A l’évidence, la personnalité désinhibée, brouillonne et fantasque de M. Johnson est aux antipodes de celle de Mme May, introvertie, solitaire, studieuse et obstinée.

« Bojo’s mojo »

Pendant sa campagne, le nouveau premier ministre n’a cessé de jouer sur ce contraste, promettant que son énergie et son charme allaient changer la donne. Ses partisans ont relayé la formule du « Bojo’s mojo », la « magie de Boris Johnson ». Lui-même a magnifié l’enthousiasme et le nouvel esprit de « can do » (« on peut le faire ») dont il se dit porteur pour son « formidable pays ».

Pour séduire les parlementaires, longtemps réticents à son égard, M. Johnson a rappelé son élection surprise en 2008 comme maire de Londres, ville de gauche, tout en développant des positions dures sur le Brexit.
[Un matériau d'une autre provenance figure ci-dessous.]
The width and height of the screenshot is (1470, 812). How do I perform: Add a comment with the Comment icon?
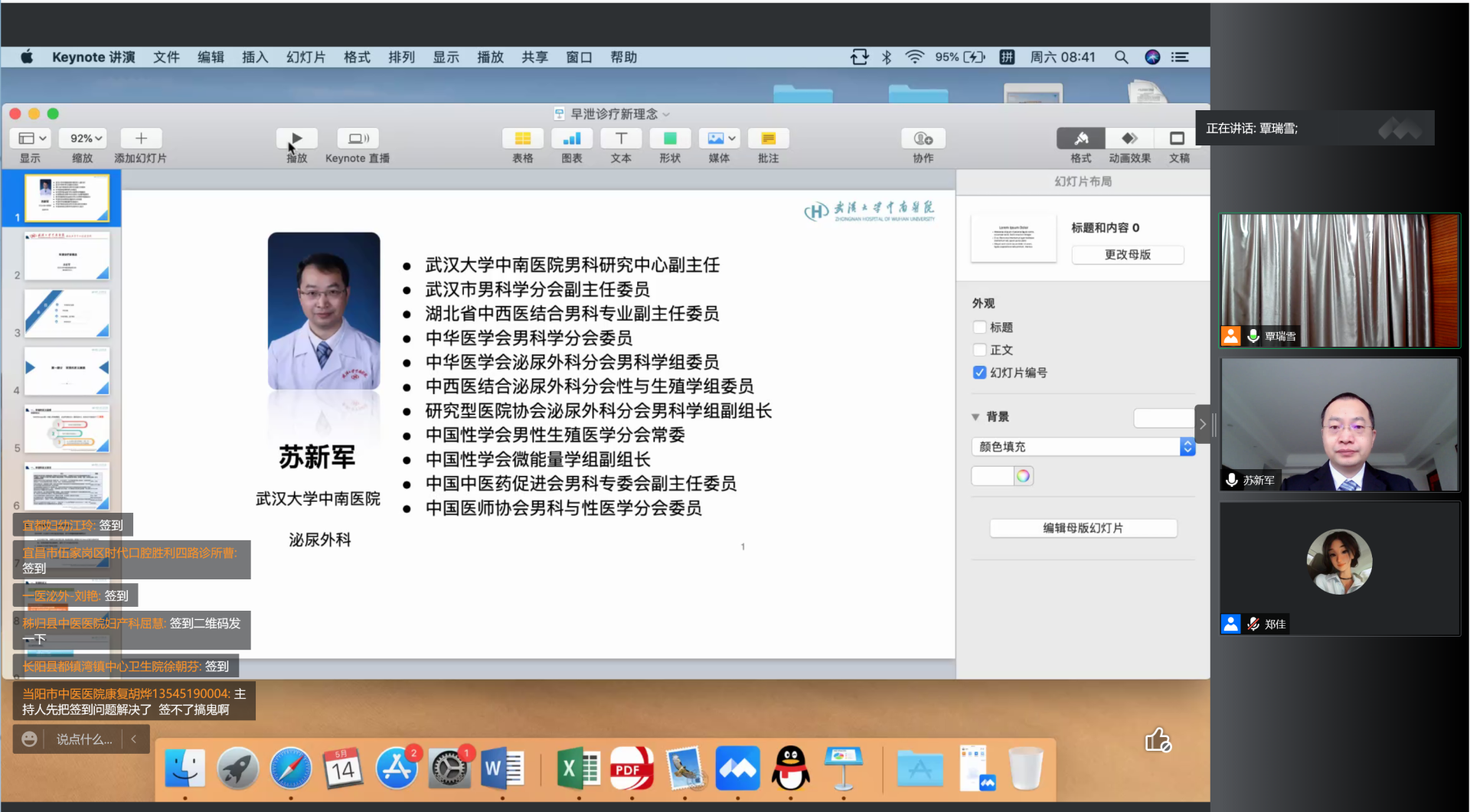click(x=768, y=139)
Il a promis que le Royaume-Uni sortirait « coûte que coûte » de l’UE d’ici au 31 octobre, même au prix d’une rupture sans accord (« no deal »). Selon les experts, cela coûterait au bas mot 30 milliards de livres (33 milliards d’euros) par an à l’économie britannique.

L’ancien ministre des affaires étrangères a affirmé qu’en cas de « no deal » un accord commercial pourrait être négocié avec l’UE pendant une période transitoire, sans retour des droits de douane. Une assertion qui a été formellement démentie par le gouverneur de la Banque d’Angleterre. Il a aussi promis de baisser les impôts sur le revenu des plus fortunés et juré qu’il allait financer largement les secteurs les plus en difficulté, comme l’éducation, l’aide sociale et le logement.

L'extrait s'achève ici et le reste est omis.